BEGIN DATA LINES
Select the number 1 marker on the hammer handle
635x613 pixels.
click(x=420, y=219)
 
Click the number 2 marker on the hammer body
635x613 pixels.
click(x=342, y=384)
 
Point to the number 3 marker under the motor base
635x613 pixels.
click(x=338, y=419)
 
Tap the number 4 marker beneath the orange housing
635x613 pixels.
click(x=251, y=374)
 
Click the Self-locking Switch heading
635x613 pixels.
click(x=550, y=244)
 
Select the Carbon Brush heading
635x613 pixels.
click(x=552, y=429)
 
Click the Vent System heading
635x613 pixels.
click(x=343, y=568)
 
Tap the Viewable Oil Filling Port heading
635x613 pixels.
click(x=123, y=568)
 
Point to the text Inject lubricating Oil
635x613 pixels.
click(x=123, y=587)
END DATA LINES
# [SHORT TASK]
Rescale the listing above by writing out every line again, requests included. Multiply each x and y click coordinate by 1.15 and round to whole numbers, rounding halves up.

# [THE SOLUTION]
Select the number 1 marker on the hammer handle
635x613 pixels.
click(x=483, y=252)
 
Click the number 2 marker on the hammer body
635x613 pixels.
click(x=393, y=442)
 
Point to the number 3 marker under the motor base
635x613 pixels.
click(x=389, y=482)
 
Tap the number 4 marker beneath the orange housing
635x613 pixels.
click(x=289, y=430)
 
Click the Self-locking Switch heading
635x613 pixels.
click(x=633, y=281)
 
Select the Carbon Brush heading
635x613 pixels.
click(x=635, y=493)
 
Click the Vent System heading
635x613 pixels.
click(x=394, y=653)
 
Tap the Viewable Oil Filling Port heading
635x613 pixels.
click(x=141, y=653)
 
Point to the text Inject lubricating Oil
635x613 pixels.
click(x=141, y=675)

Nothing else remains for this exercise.